Notes to Consolidated Financial Statements
15. STOCK-BASED COMPENSATION (continued)
Deferred Compensation Program
Prior to the contribution of the Company’s retail securities brokerage and clearing operations into the joint venture with
Wachovia on July 1, 2003, the Company maintained a deferred compensation program for Financial Advisors and certain other
employees (the “participants”) of the contributed operations, under which participants elected to defer a portion of their
compensation. Amounts deposited to participant accounts, including matching contributions as well as other amounts based on the
attainment of specific performance goals, vest in three to eight years. Nonvested balances are forfeited if the participant is
terminated for cause or voluntarily terminates prior to the vesting date. In 2002, participants were permitted to elect to redeem all or
a portion of their existing nonvested account balances and invest the proceeds in Prudential Financial Common Stock. Accordingly,
the Company acquired, on behalf of the participants electing to participate, 1,696,929 shares of Common Stock at a total cost of $56
million. On the date the account balances were converted to Common Stock, related remaining deferred compensation expense of
$29 million, which is being amortized over the vesting period, was recorded as a reduction in stockholders’ equity. The deferred
compensation expense of $14 million, as of July 1, 2003, was included in the net assets of the Company’s retail securities brokerage
and clearing operations contributed to the joint venture with that of Wachovia. The results of operations of the joint venture, of
which the Company owns a 38% interest, will include the amortization of the deferred compensation expense. As of December 31,
2005, there were 183,135 nonvested shares in participants accounts. The Company continues to repurchase forfeited shares from the
joint venture, which are reflected as Common Stock held in treasury as of the date of forfeiture.

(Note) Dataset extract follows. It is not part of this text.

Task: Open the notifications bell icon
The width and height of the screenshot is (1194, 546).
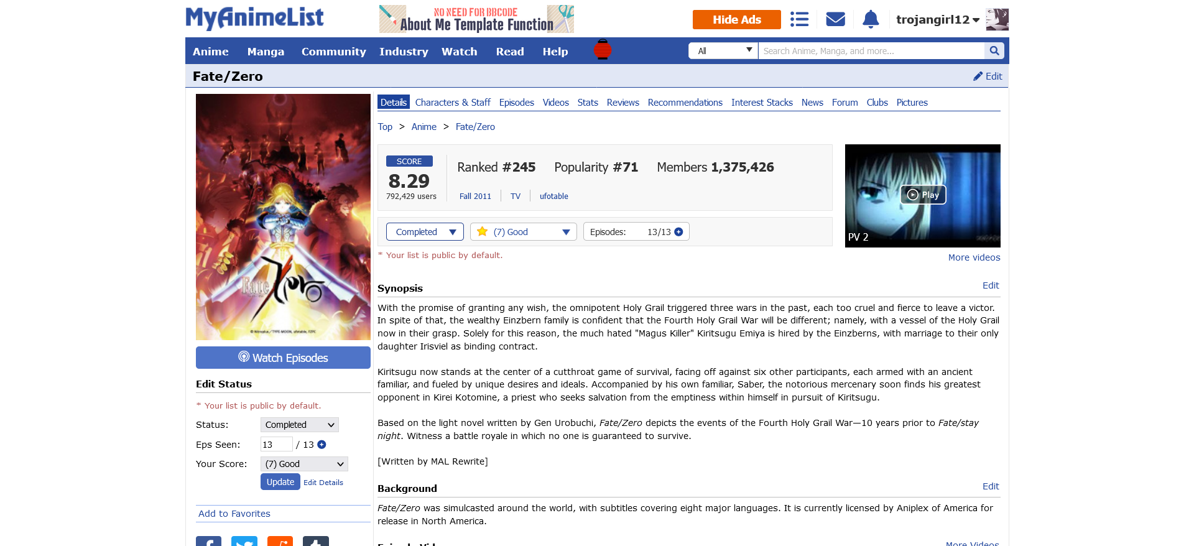Action: coord(871,19)
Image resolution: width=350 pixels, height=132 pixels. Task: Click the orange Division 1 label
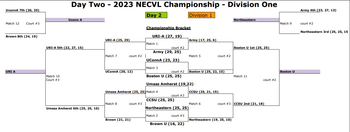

16. EMPLOYEE BENEFIT PLANS
Pension and Other Postretirement Plans
The Company has funded and non-funded contributory and non-contributory defined benefit pension plans, which cover
substantially all of its employees. For some employees, benefits are based on final average earnings and length of service, while
benefits for other employees are based on an account balance that takes into consideration age, service and earnings during their
career.
The Company provides certain health care and life insurance benefits for its retired employees, their beneficiaries and covered
dependents (“other postretirement benefits”). The health care plan is contributory; the life insurance plan is non-contributory.
Substantially all of the Company’s U.S. employees may become eligible to receive other postretirement benefits if they retire after
age 55 with at least 10 years of service or under certain circumstances after age 50 with at least 20 years of continuous service. The
Company has elected to amortize its transition obligation for other postretirement benefits over 20 years.
On December 8, 2003, President Bush signed the Medicare Prescription Drug, Improvement, and Modernization Act of 2003
(“the Act”) into law. The Act introduces a prescription drug benefit under Medicare (Medicare Part D) beginning in 2006. Under the
Act, employers who sponsor postretirement plans that provide prescription drug benefits that are actuarially equivalent to Medicare
qualify to receive subsidy payments.
On May 19, 2004, the FASB issued FSP 106-2, “Accounting and Disclosure Requirements Related to the Medicare
Prescription Drug, Improvement, and Modernization Act of 2003.” In accordance with FSP 106-2, the Company remeasured its
plan assets and Accumulated Postretirement Benefit Obligation (“APBO”) as of January 1, 2004 to account for the subsidy and
other effects of the Act. This remeasurement resulted in a $39 million reduction in postretirement benefit costs in 2004. The $39
million reduction in postretirement benefit costs reflects $33 million as a result of the subsidy and is comprised of an $18 million
reduction in the amortization of actuarial loss, a $15 million reduction in interest costs, and no reduction in service cost. The
reduction in the APBO for the subsidy related to past service was $337 million.